▸ **Excerpted passage**:
▬▬▬▬▬▬▬▬▬▬
Legal Studies Chapter One Summary
Chapter One: Basic Legal Concepts.
A law is a special type of rule that has been made by a person or institution that has the authority to make laws. This is referred to as sovereign power. The most important feature of law is that it is universal. This means that the law applies constantly and consistently. The law is always in effect and it applies to everyone (rule of law-no one is above the law).
Laws are enforced by the police and the courts, who are acting on behalf of society. Customs can be defined as the ways of behaving that have been established through longstanding traditions.Customs are not written down, instead, they tend to be passed down from generation to generation. Rules are established to ensure the smooth operation of society, they only apply to certain people at certain times. Penalties such as fines are often used to ensure that people comply with rules.
The values societies hold are a reflection of the things that are considered important. These values are often reflected in the law. Ethics are defined as those things that a society considers to be right and wrong. When we act ethically, we act in the right way.In order to be valid, a law must be just. A just law has several characteristics, including: * It is equal.
A just law is one that treats every person the same. * It is based on widely held values. Laws should be based on the values and ethics held by most of society. * It is utilitarian. Utilitarianism is the philosophy of ensuring an action achieves the greatest good for the greatest number of people.
* It aims to redress inequalities. This means that law should not create inequality or injustice. * It must minimise delay. It must not be retrospective. The law must be made for the future. * The law must be known.
Laws must be known before they are enforced. The nature of justice: justice is a combination of equality, fairness and access. Justice requires laws that do not discriminate and that are applied equally to all people. The enforcement of the law must also be equal. Fairness is another feature of justice. Key factors associated with fairness include ensuring the law does not have a particularly harsh effect on an individual.
▬▬▬▬▬▬▬▬▬▬
▸ **Material shown**:
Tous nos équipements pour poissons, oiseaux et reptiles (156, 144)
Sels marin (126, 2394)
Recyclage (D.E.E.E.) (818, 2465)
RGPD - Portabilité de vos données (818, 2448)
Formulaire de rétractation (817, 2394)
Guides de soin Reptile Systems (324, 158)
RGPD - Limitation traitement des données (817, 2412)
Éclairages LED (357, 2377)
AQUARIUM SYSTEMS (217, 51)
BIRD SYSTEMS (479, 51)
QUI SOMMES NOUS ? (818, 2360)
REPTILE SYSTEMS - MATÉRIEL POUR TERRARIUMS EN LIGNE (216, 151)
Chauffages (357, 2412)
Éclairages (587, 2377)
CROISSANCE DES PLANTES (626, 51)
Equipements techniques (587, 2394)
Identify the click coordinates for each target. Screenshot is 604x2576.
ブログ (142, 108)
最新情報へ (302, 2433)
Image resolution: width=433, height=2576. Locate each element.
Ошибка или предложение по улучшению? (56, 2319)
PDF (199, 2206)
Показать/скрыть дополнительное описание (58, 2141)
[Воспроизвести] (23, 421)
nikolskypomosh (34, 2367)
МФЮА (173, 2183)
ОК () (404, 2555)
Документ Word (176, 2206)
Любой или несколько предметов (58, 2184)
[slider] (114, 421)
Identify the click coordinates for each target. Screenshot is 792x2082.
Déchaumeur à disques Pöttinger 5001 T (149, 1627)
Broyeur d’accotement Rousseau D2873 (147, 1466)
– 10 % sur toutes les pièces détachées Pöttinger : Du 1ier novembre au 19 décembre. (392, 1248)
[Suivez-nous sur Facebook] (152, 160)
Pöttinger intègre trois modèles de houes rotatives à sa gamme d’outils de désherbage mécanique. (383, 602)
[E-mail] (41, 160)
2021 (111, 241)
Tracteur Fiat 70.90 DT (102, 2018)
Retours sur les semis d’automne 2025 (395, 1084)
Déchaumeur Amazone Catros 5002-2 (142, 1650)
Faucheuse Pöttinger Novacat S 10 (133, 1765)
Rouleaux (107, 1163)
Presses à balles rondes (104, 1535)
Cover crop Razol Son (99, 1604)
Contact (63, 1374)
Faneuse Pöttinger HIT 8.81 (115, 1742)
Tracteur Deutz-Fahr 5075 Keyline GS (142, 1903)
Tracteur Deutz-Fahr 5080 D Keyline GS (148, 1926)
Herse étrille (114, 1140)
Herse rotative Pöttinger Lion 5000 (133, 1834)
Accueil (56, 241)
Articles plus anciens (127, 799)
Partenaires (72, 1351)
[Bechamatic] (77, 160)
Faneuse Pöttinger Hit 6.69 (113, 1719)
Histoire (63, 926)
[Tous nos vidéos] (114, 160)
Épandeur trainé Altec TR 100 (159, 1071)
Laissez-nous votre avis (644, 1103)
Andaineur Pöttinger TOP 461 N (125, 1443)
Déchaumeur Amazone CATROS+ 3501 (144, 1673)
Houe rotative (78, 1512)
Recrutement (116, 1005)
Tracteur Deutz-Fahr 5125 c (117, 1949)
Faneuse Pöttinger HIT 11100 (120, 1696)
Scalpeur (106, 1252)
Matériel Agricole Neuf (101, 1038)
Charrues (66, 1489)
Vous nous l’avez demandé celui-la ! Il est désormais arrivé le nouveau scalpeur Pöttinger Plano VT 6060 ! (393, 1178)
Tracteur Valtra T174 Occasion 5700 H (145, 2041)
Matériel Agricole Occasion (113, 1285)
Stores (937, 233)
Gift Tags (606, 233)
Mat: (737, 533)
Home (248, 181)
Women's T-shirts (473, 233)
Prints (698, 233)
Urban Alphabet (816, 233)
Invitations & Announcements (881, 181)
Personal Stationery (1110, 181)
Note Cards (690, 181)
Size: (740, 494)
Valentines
▬▬▬▬▬▬▬▬▬▬
▸ **Tasks to carry out**:
**A.** In the legal studies summary, repeat the stretch from "Legal Studies Chapter" through "above the law).", swapping "universal" for "binding".
**B.** Answer these questions using the legal studies summary, one answer per line:
(i) According to the summary, who enforces laws?
(ii) How are customs handed on, since they are not written down?
(iii) What three things does the summary say justice is a combination of?

▸ **Answers below**:
**A.**
Legal Studies Chapter One Summary
Chapter One: Basic Legal Concepts.
A law is a special type of rule that has been made by a person or institution that has the authority to make laws. This is referred to as sovereign power. The most important feature of law is that it is binding. This means that the law applies constantly and consistently. The law is always in effect and it applies to everyone (rule of law-no one is above the law).

**B.**
(i) The police and the courts, acting on behalf of society.
(ii) They are passed down from generation to generation.
(iii) Equality, fairness and access.